Come si “sfiamma” la spalla congelata
Da soli, si può fare poco. Non è detto che i comuni antinfiammatori da banco siano efficaci e neppure che i tradizionali impacchi caldo/freddo (a seconda della risposta soggettiva) diano risultati certi. Talvolta possono essere utili degli esercizi di fisioterapia in acqua, dove il corpo deve essere immerso fino all’altezza delle spalle:
- tenendo i gomiti aderenti al busto, roteare verso l’interno e verso l’esterno gli avambracci, mantenendoli paralleli al terreno;
- con le braccia tese lungo i fianchi, portarle all’altezza delle spalle con le mani parallele o perpendicolari al terreno, in base allo sforzo a cui si vuole sottoporre l’articolazione;
- mantenendo le braccia sotto la superficie dell’acqua, muoverle verso l’interno e l’esterno, modulando la resistenza con le mani;
- con le braccia tese lungo i fianchi, mantenere i gomiti aderenti al busto e portare gli avambracci verso l’alto, in posizione parallela al terreno.
Come si cura
Il processo di guarigione è solitamente lento e può richiedere del tempo: «Se il trattamento conservativo che prevede l’assunzione di farmaci in abbinamento a percorsi di fisioterapia non regala i risultati sperati, bisogna valutare l’intervento chirurgico». Nella maggioranza dei casi, viene effettuato in artroscopia: attraverso due o più piccoli accessi di pochi millimetri, il chirurgo introduce nella spalla una sonda collegata a una piccola telecamera per osservare dove si localizzano le aderenze della capsula ispessita, per poi liberarle in maniera mirata, senza coinvolgere i tessuti adiacenti.

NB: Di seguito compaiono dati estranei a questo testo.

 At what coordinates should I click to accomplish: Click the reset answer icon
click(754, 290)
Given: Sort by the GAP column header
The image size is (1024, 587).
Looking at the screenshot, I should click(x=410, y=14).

«Una volta effettuata l’operazione, sarà necessario sottoporsi a un intenso ciclo fisioterapico per 3-6 mesi in modo da mantenere il movimento raggiunto e ottenere una completa rieducazione motoria della spalla», conclude l’esperto. «Sconsigliata invece è la mobilizzazione in narcosi, cioè in anestesia, dove la spalla viene sbloccata mentre il paziente è in anestesia e quindi non avverte dolore, “rompendo” quelle aderenze che bloccano il movimento. Questa tecnica può non essere risolutiva ed è quindi a rischio di recidive».